Polres Batu Selidiki Insiden Pengunjung Terjatuh dari Wahana Pendulum 360 di Jatim Park 1

GELUMPAI.ID – Sebuah insiden mengejutkan terjadi di salah satu taman hiburan terkenal di Jawa Timur. Seorang remaja berusia 14 tahun berinisial R terjatuh dari wahana Pendulum 360 di Jatim Park 1, Kota Batu. Kini, pihak Kepolisian Resor (Polres) Batu tengah menyelidiki kejadian tersebut secara intensif.

AKP Rudi Kiswoyo, Kasat Reskrim Polres Batu, menjelaskan bahwa pihaknya langsung menerjunkan tim ke lokasi untuk melakukan olah tempat kejadian perkara (TKP). Tujuannya adalah mengungkap penyebab utama insiden yang nyaris merenggut nyawa remaja tersebut.

“Kami sudah melakukan olah TKP dan saat ini sedang melakukan penyelidikan lebih lanjut,” ujarnya pada Jumat (18/4).

Hingga saat ini, enam orang sudah dimintai keterangan, termasuk korban, orang tuanya, operator dan kapten wahana, tim medis, serta perwakilan manajemen JTP 1. Penyelidikan masih berlanjut guna mengetahui apakah ada unsur kelalaian dalam insiden ini.

Kronologi kejadian bermula pada Selasa (8/4) sekitar pukul 09.00 WIB saat korban bersama tiga temannya datang ke JTP 1. Sekitar pukul 15.30 WIB, mereka mengantre untuk mencoba wahana Pendulum 360. R akhirnya menaiki wahana tersebut dan duduk di kursi nomor lima pada pukul 16.00 WIB.

Menurut keterangan, sebelum wahana dijalankan, petugas telah melakukan pengecekan standar keamanan seperti sabuk pengaman. Namun, saat wahana mulai bergerak, sabuk pengaman yang dikenakan korban justru terlepas secara tiba-tiba. Korban sempat berpegangan pada pengaman badan sebelum akhirnya terlempar dari tempat duduk dan jatuh ke bawah.

Operator segera menghentikan wahana dan tim medis JTP 1 langsung melakukan evakuasi.

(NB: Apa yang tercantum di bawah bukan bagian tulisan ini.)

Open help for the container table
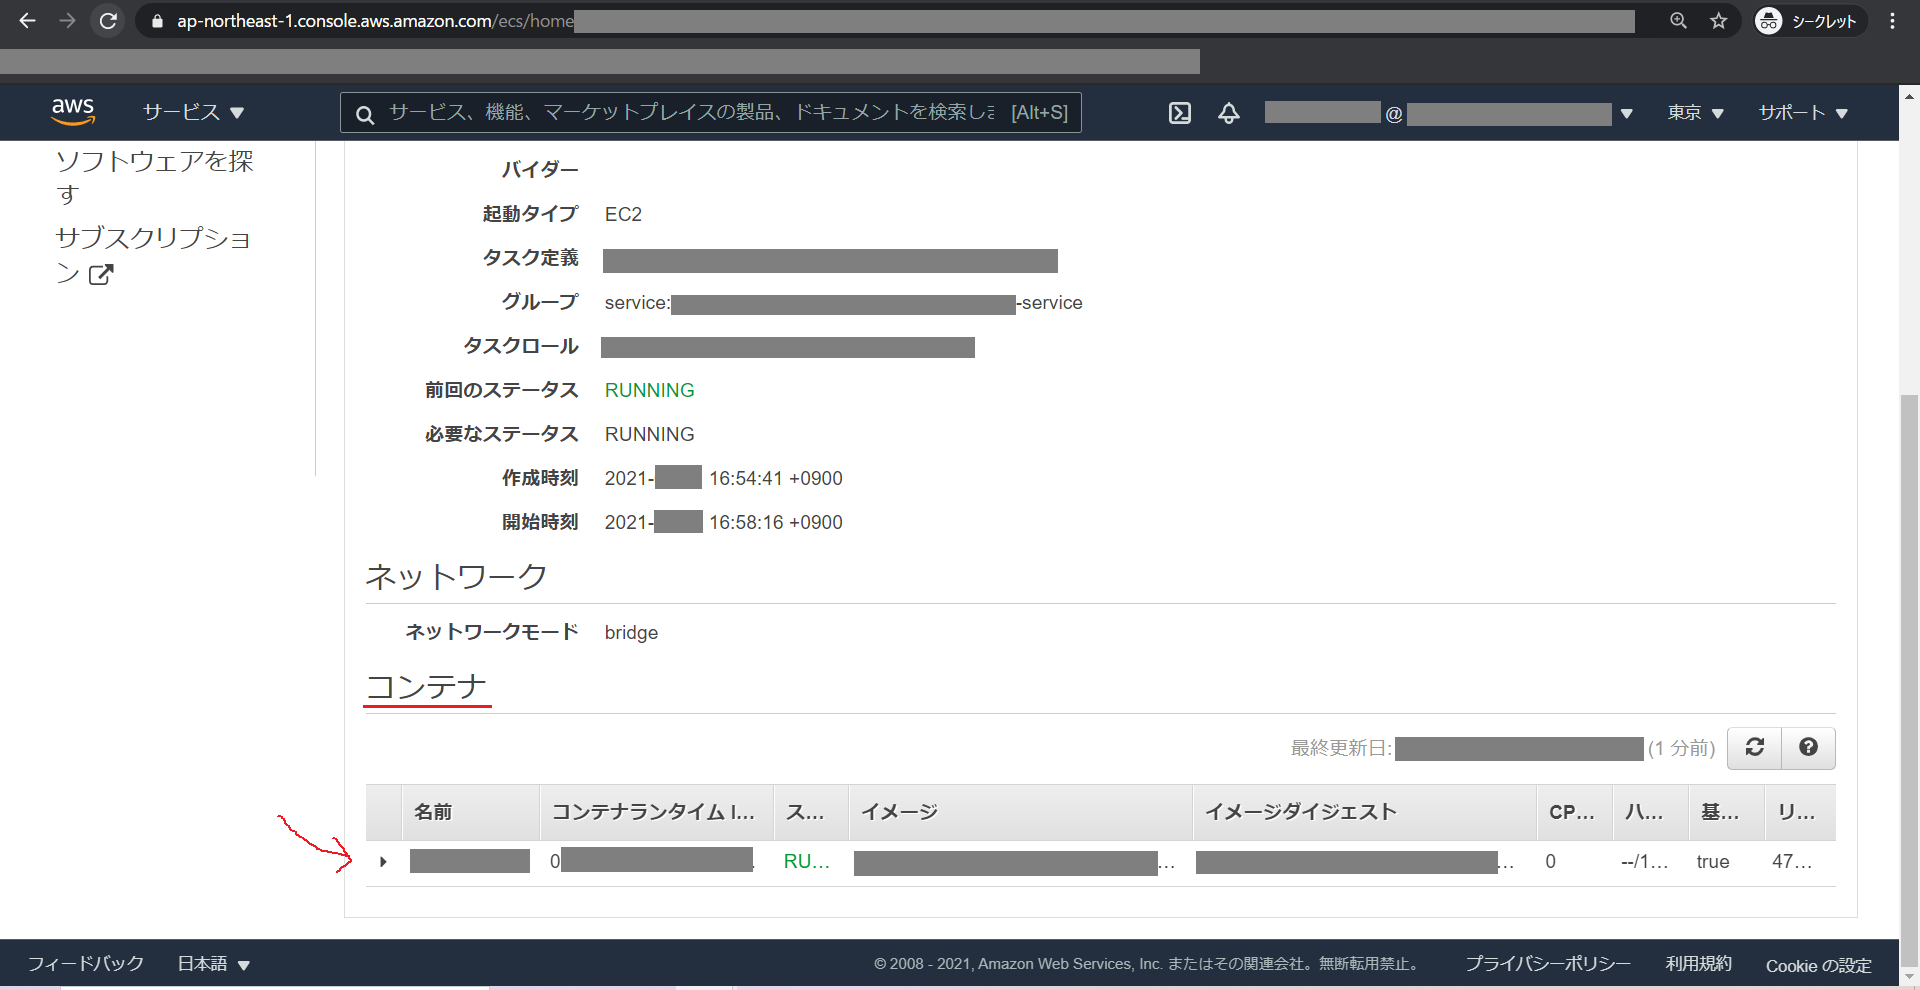1920x990 pixels. [x=1808, y=747]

Saat ditangani pertama kali, korban masih dalam kondisi sadar namun mengalami cedera serius, diduga patah tulang di bagian betis kanan serta nyeri di telapak tangan.

Manajemen JTP 1 kemudian membawa korban ke Rumah Sakit Baptis Batu untuk penanganan awal, sebelum akhirnya dirujuk ke Rumah Sakit Persada Husada Malang atas permintaan keluarga. Di sana, korban didiagnosis mengalami patah tulang pada dua bagian betis kanan, serta patah di jari tengah dan jari manis tangan kanan.

Penyelidikan terus berlanjut untuk memastikan siapa yang bertanggung jawab dalam insiden ini. Semoga korban segera pulih, dan semoga kejadian ini bisa menjadi evaluasi menyeluruh bagi semua pihak terkait dalam memastikan keamanan wahana permainan.